There’s a line in The Lord of the Rings that might explain why I enjoy Kitty Hawk kits.  It comes when Aragorn is leading the army to the Black Gate (spoilers!) and some of the soldiers are overcome with horror.  Aragorn tells them that if they can’t face the Gate, then they can still be useful, since there is another strongpoint that he needs captured and defended.  Tolkien writes that some of them, seeing “a task within their measure” are encouraged and go to do this.  I think that’s what Kitty Hawk is to me: the stupidity and lack of QA makes a challenging build, but one that is “within my measure”, and upon doing a good job I feel like a modelling god.  Sad, but probably the case.  Whereas modern Revell kits for example require a degree of filling and sanding that is just beyond what I can be bothered to deal with.

Back to painting

It took nine hours to lay down the camo pattern.  It’s a big plane, and I have been trying to figure out how to get weathering started in the paint, before using oils and such.  I chose to do the Atlantic three-tone scheme on this one, because it shows up the rivet detail more than the Aubergine.  Since this kit has rivet detail, it got that scheme.
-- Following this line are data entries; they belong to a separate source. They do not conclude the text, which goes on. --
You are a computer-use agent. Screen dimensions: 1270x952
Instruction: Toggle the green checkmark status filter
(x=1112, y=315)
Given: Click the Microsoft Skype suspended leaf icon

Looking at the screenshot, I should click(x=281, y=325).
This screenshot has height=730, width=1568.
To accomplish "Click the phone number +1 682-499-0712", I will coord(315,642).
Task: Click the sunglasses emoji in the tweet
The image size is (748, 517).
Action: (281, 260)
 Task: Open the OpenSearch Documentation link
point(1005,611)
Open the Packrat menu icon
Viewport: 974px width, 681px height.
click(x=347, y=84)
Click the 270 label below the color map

The panel line darkening I did came out a bit strong.  It’s not a technique I’ve ever been comfortable with, and it showed why here.  Then with oils I first used the dry scrubbing technique that I had managed to make work in the past, and then used wet oils which I think would be the way forward if I could get to grips with them.  From what I saw on the Fw 190D-9 last time there is a lot of potential for this technique, if I can make it work.  I’m starting to see a few things that do and don’t work, so it’s just a case of practicing and trying to figure it out.

I chose to arm my Su-34 for a precision strike into defended airspace, though from lack of operational or training references it had to be a bit of a guess, and the limited numbers of each type provided mean there is more variety than you probably see on the real thing.  This uses an array of air-to-air missiles, two huge bunker busters under the inboard stations, and a pair of anti-radar missiles under the intake tunnels.  I tried to vary the look a little with different colours on the radomes.  Unfortunately most photos I could find of loadouts or ordnance were inert display models that don’t feel representative.

Overall, I think this build is another step in the right direction.  I’ve been trying to take onboard the idea of allowing the paint job to look bad at each stage, instead of following my instinct to make each stage look as good as possible.  The theory is that this should allow more variation and depth to the finish, as each layer contributes rather than having to do the whole job.  One result of this that is immediately apparent on looking at the model is that the variation multiplies with each layer, so a technique that gives a nice look when you’ve done an overly flat base now makes a very prominent effect indeed.  That means I need to work on getting more subtle with the technique I previously used to give effect: those final oil layers become more about getting everything to blend together nicely.

In other words, it came out a bit more “artistic” than the realistic look I would prefer.  A bit overdone, and clearly a lot of work still needed to refine techniques and get more control.  Still, it looks nice.